YOUR TASK :: Your answer must be every record below, written out exactly as it appears.

MATERIAL SUPPLIED ::
########

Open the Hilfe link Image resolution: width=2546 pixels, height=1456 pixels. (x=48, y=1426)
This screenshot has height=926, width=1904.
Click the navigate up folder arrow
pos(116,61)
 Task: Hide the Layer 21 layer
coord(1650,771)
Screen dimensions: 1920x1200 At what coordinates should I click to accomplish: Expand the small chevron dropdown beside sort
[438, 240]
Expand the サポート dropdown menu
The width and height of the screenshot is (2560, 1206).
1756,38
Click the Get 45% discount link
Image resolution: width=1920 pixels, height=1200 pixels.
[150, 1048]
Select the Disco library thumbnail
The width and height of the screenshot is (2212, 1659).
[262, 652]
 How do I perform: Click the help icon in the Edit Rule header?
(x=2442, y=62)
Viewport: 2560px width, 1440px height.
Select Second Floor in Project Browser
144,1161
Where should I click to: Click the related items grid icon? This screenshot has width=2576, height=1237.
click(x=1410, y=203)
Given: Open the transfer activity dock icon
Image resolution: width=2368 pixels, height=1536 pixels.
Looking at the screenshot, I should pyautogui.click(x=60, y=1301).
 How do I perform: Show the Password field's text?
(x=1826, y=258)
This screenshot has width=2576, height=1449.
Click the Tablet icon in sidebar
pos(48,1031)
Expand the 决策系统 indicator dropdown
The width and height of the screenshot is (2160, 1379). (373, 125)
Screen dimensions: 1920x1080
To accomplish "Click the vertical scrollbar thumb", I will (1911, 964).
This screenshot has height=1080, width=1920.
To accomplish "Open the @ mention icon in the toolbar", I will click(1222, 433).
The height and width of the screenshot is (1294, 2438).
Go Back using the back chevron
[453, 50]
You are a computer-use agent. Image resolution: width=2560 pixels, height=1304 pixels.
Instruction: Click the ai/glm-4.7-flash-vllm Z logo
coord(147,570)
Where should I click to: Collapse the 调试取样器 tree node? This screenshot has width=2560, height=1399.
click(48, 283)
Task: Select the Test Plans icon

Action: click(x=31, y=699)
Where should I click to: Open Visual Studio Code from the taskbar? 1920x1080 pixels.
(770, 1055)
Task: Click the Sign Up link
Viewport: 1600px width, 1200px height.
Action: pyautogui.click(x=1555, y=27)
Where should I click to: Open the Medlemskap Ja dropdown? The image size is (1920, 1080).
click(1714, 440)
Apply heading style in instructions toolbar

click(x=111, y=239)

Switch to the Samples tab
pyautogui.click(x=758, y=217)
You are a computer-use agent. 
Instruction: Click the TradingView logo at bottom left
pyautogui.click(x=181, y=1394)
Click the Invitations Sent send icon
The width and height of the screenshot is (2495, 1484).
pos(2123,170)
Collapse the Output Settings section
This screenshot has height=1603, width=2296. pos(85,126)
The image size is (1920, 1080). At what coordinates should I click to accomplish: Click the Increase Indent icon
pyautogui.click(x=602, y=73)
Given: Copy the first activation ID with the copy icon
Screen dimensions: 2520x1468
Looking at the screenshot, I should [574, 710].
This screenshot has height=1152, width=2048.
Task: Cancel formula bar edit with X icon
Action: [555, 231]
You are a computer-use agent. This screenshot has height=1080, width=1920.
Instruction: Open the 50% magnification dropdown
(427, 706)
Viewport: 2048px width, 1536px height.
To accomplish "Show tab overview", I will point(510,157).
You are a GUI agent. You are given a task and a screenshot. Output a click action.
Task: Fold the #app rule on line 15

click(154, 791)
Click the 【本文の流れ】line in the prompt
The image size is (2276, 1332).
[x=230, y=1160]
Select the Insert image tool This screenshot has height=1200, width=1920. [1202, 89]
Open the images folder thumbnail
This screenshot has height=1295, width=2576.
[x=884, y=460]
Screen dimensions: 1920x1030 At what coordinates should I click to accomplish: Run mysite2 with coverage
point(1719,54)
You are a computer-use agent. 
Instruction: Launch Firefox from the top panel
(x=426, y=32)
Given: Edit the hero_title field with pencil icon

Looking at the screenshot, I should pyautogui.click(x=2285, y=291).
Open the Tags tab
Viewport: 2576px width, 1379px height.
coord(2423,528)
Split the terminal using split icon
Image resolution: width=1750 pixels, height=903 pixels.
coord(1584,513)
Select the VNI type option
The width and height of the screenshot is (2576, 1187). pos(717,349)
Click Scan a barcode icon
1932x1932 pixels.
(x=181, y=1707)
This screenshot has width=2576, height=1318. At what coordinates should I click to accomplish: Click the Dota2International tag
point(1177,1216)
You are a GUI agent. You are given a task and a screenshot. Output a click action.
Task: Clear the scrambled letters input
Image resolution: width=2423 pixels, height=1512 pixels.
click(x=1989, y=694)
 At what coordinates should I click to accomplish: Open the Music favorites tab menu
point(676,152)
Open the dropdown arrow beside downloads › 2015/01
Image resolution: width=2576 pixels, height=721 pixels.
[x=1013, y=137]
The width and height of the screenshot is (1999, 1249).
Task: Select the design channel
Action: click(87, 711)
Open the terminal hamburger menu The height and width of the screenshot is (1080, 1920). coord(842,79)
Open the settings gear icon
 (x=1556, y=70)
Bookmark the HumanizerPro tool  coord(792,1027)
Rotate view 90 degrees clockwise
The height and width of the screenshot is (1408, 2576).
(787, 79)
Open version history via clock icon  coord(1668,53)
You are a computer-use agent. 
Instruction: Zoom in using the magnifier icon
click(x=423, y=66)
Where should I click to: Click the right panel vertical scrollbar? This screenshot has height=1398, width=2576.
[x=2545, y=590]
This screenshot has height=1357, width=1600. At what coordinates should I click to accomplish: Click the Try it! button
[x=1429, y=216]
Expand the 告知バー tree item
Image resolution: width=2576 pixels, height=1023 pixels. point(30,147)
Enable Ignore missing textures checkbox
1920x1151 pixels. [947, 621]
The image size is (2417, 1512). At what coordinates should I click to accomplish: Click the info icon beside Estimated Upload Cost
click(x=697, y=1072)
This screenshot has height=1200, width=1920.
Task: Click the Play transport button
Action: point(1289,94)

########

ANSWER FOR THE TASK ::
Open the Hilfe link Image resolution: width=2546 pixels, height=1456 pixels. (x=48, y=1426)
This screenshot has height=926, width=1904.
Click the navigate up folder arrow
pos(116,61)
 Task: Hide the Layer 21 layer
coord(1650,771)
Screen dimensions: 1920x1200 At what coordinates should I click to accomplish: Expand the small chevron dropdown beside sort
[438, 240]
Expand the サポート dropdown menu
The width and height of the screenshot is (2560, 1206).
1756,38
Click the Get 45% discount link
Image resolution: width=1920 pixels, height=1200 pixels.
[150, 1048]
Select the Disco library thumbnail
The width and height of the screenshot is (2212, 1659).
[262, 652]
 How do I perform: Click the help icon in the Edit Rule header?
(x=2442, y=62)
Viewport: 2560px width, 1440px height.
Select Second Floor in Project Browser
144,1161
Where should I click to: Click the related items grid icon? This screenshot has width=2576, height=1237.
click(x=1410, y=203)
Given: Open the transfer activity dock icon
Image resolution: width=2368 pixels, height=1536 pixels.
Looking at the screenshot, I should pyautogui.click(x=60, y=1301).
 How do I perform: Show the Password field's text?
(x=1826, y=258)
This screenshot has width=2576, height=1449.
Click the Tablet icon in sidebar
pos(48,1031)
Expand the 决策系统 indicator dropdown
The width and height of the screenshot is (2160, 1379). (373, 125)
Screen dimensions: 1920x1080
To accomplish "Click the vertical scrollbar thumb", I will (1911, 964).
This screenshot has height=1080, width=1920.
To accomplish "Open the @ mention icon in the toolbar", I will click(1222, 433).
The height and width of the screenshot is (1294, 2438).
Go Back using the back chevron
[453, 50]
You are a computer-use agent. Image resolution: width=2560 pixels, height=1304 pixels.
Instruction: Click the ai/glm-4.7-flash-vllm Z logo
coord(147,570)
Where should I click to: Collapse the 调试取样器 tree node? This screenshot has width=2560, height=1399.
click(48, 283)
Task: Select the Test Plans icon

Action: click(x=31, y=699)
Where should I click to: Open Visual Studio Code from the taskbar? 1920x1080 pixels.
(770, 1055)
Task: Click the Sign Up link
Viewport: 1600px width, 1200px height.
Action: pyautogui.click(x=1555, y=27)
Where should I click to: Open the Medlemskap Ja dropdown? The image size is (1920, 1080).
click(1714, 440)
Apply heading style in instructions toolbar

click(x=111, y=239)

Switch to the Samples tab
pyautogui.click(x=758, y=217)
You are a computer-use agent. 
Instruction: Click the TradingView logo at bottom left
pyautogui.click(x=181, y=1394)
Click the Invitations Sent send icon
The width and height of the screenshot is (2495, 1484).
pos(2123,170)
Collapse the Output Settings section
This screenshot has height=1603, width=2296. pos(85,126)
The image size is (1920, 1080). At what coordinates should I click to accomplish: Click the Increase Indent icon
pyautogui.click(x=602, y=73)
Given: Copy the first activation ID with the copy icon
Screen dimensions: 2520x1468
Looking at the screenshot, I should [574, 710].
This screenshot has height=1152, width=2048.
Task: Cancel formula bar edit with X icon
Action: [555, 231]
You are a computer-use agent. This screenshot has height=1080, width=1920.
Instruction: Open the 50% magnification dropdown
(427, 706)
Viewport: 2048px width, 1536px height.
To accomplish "Show tab overview", I will point(510,157).
You are a GUI agent. You are given a task and a screenshot. Output a click action.
Task: Fold the #app rule on line 15

click(154, 791)
Click the 【本文の流れ】line in the prompt
The image size is (2276, 1332).
[x=230, y=1160]
Select the Insert image tool This screenshot has height=1200, width=1920. [1202, 89]
Open the images folder thumbnail
This screenshot has height=1295, width=2576.
[x=884, y=460]
Screen dimensions: 1920x1030 At what coordinates should I click to accomplish: Run mysite2 with coverage
point(1719,54)
You are a computer-use agent. 
Instruction: Launch Firefox from the top panel
(x=426, y=32)
Given: Edit the hero_title field with pencil icon

Looking at the screenshot, I should pyautogui.click(x=2285, y=291).
Open the Tags tab
Viewport: 2576px width, 1379px height.
coord(2423,528)
Split the terminal using split icon
Image resolution: width=1750 pixels, height=903 pixels.
coord(1584,513)
Select the VNI type option
The width and height of the screenshot is (2576, 1187). pos(717,349)
Click Scan a barcode icon
1932x1932 pixels.
(x=181, y=1707)
This screenshot has width=2576, height=1318. At what coordinates should I click to accomplish: Click the Dota2International tag
point(1177,1216)
You are a GUI agent. You are given a task and a screenshot. Output a click action.
Task: Clear the scrambled letters input
Image resolution: width=2423 pixels, height=1512 pixels.
click(x=1989, y=694)
 At what coordinates should I click to accomplish: Open the Music favorites tab menu
point(676,152)
Open the dropdown arrow beside downloads › 2015/01
Image resolution: width=2576 pixels, height=721 pixels.
[x=1013, y=137]
The width and height of the screenshot is (1999, 1249).
Task: Select the design channel
Action: click(87, 711)
Open the terminal hamburger menu The height and width of the screenshot is (1080, 1920). coord(842,79)
Open the settings gear icon
 (x=1556, y=70)
Bookmark the HumanizerPro tool  coord(792,1027)
Rotate view 90 degrees clockwise
The height and width of the screenshot is (1408, 2576).
(787, 79)
Open version history via clock icon  coord(1668,53)
You are a computer-use agent. 
Instruction: Zoom in using the magnifier icon
click(x=423, y=66)
Where should I click to: Click the right panel vertical scrollbar? This screenshot has height=1398, width=2576.
[x=2545, y=590]
This screenshot has height=1357, width=1600. At what coordinates should I click to accomplish: Click the Try it! button
[x=1429, y=216]
Expand the 告知バー tree item
Image resolution: width=2576 pixels, height=1023 pixels. point(30,147)
Enable Ignore missing textures checkbox
1920x1151 pixels. [947, 621]
The image size is (2417, 1512). At what coordinates should I click to accomplish: Click the info icon beside Estimated Upload Cost
click(x=697, y=1072)
This screenshot has height=1200, width=1920.
Task: Click the Play transport button
Action: point(1289,94)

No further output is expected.